Adding/Training Layer, n_layer=1
Layer validation accuracy = 0.9814814814814815
Adding/Training Layer, n_layer=2
Layer validation accuracy = 0.9814814814814815


In [15]:
pred_proba = gcf.cascade_forest(X_te_mgs)
#print(X_te_mgs.shape)
#print(pred_proba[1])
tmp = np.mean(pred_proba,axis=0)
#print(tmp.shape)
preds = np.argmax(tmp,axis=1)
accuracy_score(y_true=y_te, y_pred=preds)

0.97496522948539643

In [16]:
gcf = gcForest(tolerance=0.0, min_samples_mgs=20, min_samples_cascade=10)
_ = gcf.cascade_forest(X_tr_mgs, y_tr)

Adding/Training Layer, n_layer=1
Layer validation accuracy = 0.9907407407407407
Adding/Training Layer, n_layer=2
Layer validation accuracy = 0.9953703703703703
Adding/Training Layer, n_layer=3
Layer validation accuracy = 0.9953703703703703


In [17]:
pred_proba = gcf.cascade_forest(X_te_mgs)
tmp = np.mean(pred_proba, axis=0)
preds = np.argmax(tmp, axis=1)
accuracy_score(y_true=y_te, y_pred=preds)

0.98191933240611962

# Skipping mg_scanning

It is also possible to directly use the cascade forest and skip the multi grain scanning step.

In [18]:
gcf = gcForest(tolerance=0.0, min_samples_cascade=20)
_ = gcf.cascade_forest(X_tr, y_tr)

Adding/Training Layer, n_layer=1
Layer validation accuracy = 0.9675925925925926
Adding/Training Layer, n_layer=2
Layer validation accuracy = 0.9629629629629629


In [19]:
pred_proba = gcf.cascade_forest(X_te)
tmp = np.mean(pred_proba, axis=0)
preds = np.argmax(tmp, axis=1)
accuracy_score(y_true=y_te, y_pred=preds)

0.95132127955493739

* **window的选择决定了不同的粒度，如5，为只用5的窗口去滑动，而[4,5]则是用4和5分别滑动然后append**
* **参考[股指期货涨跌](https://blog.csdn.net/woddle/article/details/71122698)**
## gcForest参数说明

**shape_1X: **
单个样本元素的形状[n_lines，n_cols]。 调用mg_scanning时需要！对于序列数据，可以给出单个int。

**n_mgsRFtree: **
多粒度扫描期间随机森林中的树木数量。

**window：int（default = None） **
多粒度扫描期间使用的窗口大小列表。如果“无”，则不进行切片。

**stride：int（default = 1） **
切片数据时使用的步骤。

**cascade_test_size：float或int（default = 0.2）** 
级联训练集分裂的分数或绝对数。

**n_cascadeRF：int（default = 2） **
级联层中随机森林的数量,对于每个伪随机森林，创建完整的随机森林，因此一层中随机森林的总数将为2 * n_cascadeRF。

**n_cascadeRFtree：int（default = 101） **
级联层中单个随机森林中的树数。

**min_samples_mgs：float或int（default = 0.1） **
节点中执行拆分的最小样本数 在多粒度扫描随机森林训练期间。 如果int number_of_samples = int。 如果float，min_samples表示要考虑的初始n_samples的分数。
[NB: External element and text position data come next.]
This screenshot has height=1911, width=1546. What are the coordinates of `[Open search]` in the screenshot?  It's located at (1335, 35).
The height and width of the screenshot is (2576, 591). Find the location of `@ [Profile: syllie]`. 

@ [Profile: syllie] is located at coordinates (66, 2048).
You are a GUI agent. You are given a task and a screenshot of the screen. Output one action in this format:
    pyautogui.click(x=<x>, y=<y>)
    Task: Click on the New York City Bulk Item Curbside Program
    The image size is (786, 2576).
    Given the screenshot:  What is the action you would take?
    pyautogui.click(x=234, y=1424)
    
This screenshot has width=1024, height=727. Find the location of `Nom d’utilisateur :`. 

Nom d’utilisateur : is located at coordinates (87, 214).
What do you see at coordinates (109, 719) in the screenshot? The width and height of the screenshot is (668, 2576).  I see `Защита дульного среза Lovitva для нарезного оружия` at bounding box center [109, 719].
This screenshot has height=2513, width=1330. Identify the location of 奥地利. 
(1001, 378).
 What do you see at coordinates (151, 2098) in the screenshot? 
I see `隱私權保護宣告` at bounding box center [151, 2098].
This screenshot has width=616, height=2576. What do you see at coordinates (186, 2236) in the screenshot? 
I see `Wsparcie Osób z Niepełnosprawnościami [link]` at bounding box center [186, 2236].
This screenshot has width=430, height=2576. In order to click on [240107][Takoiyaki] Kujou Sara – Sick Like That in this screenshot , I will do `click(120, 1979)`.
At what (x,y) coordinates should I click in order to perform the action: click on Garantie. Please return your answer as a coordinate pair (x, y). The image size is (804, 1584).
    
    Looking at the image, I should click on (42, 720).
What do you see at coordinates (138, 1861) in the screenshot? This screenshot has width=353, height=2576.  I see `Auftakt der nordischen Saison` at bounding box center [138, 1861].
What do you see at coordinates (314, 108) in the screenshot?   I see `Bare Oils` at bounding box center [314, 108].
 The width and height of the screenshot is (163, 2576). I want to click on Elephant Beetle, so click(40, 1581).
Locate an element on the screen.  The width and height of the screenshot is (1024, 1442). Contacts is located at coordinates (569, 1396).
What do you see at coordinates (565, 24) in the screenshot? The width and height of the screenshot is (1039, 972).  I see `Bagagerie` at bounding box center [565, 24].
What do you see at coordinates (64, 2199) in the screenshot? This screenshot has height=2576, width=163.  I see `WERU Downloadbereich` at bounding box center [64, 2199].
**min_samples_cascade：float或int（default = 0.1） **
节点中执行拆分的最小样本数 在级联随机森林训练期间。 如果int number_of_samples = int。 如果float，min_samples表示要考虑的初始n_samples的分数。

**cascade_layer：int（default = np.inf） **
允许的最大级联级数。 有用的限制级联的结构。

**tolerance：float（default= 0.0） **
联生长的精度差,整个级联的性能将在验证集上进行估计， 如果没有显着的性能增益，训练过程将终止

**n_jobs：int（default = 1） **
任意随机森林适合并预测的并行运行的工作数量。 如果为-1，则将作业数设置为核心数。